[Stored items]
• • • • • • •

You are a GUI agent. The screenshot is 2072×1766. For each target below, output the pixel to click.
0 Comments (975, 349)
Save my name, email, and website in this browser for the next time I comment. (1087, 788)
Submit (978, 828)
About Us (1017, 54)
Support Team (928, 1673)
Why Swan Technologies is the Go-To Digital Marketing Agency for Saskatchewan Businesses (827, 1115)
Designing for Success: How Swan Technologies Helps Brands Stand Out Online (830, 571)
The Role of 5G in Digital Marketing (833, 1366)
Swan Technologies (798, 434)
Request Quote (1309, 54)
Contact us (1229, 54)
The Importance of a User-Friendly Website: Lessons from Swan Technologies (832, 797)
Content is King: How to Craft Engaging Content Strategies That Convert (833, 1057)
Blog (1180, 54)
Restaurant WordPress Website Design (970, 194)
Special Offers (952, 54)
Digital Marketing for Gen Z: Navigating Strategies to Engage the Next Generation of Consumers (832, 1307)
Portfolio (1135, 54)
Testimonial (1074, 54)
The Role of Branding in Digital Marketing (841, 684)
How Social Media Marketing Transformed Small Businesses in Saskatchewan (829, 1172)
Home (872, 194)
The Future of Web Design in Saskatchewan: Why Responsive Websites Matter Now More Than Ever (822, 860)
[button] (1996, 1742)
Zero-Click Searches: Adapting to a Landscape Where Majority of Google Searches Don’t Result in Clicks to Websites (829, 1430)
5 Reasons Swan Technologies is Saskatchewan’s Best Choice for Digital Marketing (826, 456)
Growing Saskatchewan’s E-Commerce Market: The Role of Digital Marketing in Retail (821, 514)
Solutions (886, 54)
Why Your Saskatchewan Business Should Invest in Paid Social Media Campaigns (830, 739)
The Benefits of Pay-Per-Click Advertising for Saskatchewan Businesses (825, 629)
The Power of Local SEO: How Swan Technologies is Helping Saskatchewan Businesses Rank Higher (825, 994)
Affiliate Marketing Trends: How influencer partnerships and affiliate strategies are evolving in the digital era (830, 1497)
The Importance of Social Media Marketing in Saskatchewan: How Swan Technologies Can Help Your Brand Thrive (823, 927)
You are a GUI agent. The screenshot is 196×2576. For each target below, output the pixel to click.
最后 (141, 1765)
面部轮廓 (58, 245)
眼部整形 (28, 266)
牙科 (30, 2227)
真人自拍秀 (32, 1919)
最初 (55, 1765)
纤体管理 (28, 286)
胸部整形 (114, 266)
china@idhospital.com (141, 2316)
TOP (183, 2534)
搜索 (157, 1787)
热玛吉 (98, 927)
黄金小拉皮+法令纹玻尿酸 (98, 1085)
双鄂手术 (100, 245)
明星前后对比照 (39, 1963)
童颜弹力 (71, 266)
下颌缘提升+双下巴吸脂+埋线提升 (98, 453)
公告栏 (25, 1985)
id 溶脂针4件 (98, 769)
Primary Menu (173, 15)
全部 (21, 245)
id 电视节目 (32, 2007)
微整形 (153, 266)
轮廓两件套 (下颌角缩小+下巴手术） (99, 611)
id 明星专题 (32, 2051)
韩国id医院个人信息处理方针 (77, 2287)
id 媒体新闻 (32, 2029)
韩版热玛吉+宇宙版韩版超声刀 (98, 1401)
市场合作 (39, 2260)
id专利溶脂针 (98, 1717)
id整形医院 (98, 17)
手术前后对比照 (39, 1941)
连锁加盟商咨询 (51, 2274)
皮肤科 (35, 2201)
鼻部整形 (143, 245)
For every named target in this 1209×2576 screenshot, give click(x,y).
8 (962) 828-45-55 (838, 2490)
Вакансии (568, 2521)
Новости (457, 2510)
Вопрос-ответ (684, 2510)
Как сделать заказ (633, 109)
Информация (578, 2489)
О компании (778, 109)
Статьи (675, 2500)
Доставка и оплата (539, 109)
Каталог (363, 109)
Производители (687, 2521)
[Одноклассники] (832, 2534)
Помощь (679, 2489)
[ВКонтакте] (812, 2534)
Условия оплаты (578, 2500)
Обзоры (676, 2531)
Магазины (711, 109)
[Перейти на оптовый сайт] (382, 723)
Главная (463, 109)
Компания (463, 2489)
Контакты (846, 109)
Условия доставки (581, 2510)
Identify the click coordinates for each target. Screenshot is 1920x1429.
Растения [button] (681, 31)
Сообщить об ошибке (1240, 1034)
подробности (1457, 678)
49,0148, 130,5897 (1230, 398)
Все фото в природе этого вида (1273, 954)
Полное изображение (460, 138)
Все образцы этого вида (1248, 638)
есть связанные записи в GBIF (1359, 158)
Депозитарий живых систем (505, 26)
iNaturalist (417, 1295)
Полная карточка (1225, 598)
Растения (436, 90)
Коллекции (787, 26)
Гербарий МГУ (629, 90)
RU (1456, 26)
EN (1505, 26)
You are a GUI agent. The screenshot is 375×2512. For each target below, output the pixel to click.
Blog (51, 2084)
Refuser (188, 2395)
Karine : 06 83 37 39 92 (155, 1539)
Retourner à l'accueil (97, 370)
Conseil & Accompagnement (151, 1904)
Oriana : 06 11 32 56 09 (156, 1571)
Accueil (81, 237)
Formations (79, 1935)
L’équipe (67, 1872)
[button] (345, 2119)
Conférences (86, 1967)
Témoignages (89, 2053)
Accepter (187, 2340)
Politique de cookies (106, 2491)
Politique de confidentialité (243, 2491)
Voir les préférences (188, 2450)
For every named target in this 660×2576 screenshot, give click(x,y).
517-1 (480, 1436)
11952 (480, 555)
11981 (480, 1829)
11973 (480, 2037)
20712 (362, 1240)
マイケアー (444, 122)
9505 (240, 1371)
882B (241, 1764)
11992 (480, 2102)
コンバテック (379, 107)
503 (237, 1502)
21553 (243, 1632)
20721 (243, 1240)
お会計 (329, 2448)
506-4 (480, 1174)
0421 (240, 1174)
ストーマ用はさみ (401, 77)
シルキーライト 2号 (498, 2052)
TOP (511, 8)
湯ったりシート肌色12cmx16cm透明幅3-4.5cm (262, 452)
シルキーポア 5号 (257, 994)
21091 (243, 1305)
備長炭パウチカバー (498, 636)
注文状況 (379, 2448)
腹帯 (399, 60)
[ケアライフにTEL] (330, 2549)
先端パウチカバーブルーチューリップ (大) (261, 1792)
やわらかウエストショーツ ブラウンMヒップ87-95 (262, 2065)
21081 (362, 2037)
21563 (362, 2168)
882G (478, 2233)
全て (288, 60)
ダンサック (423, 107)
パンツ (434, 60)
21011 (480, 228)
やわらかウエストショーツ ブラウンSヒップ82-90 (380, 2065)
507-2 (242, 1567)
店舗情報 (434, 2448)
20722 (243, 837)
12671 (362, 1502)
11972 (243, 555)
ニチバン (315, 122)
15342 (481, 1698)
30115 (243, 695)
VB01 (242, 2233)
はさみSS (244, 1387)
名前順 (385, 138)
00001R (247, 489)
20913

• • • • • • •

## What to do
Find each line in the data above with the word "agent", then copy it.

## Result below
You are a GUI agent. The screenshot is 2072×1766. For each target below, output the pixel to click.
You are a GUI agent. The screenshot is 196×2576. For each target below, output the pixel to click.
You are a GUI agent. The screenshot is 375×2512. For each target below, output the pixel to click.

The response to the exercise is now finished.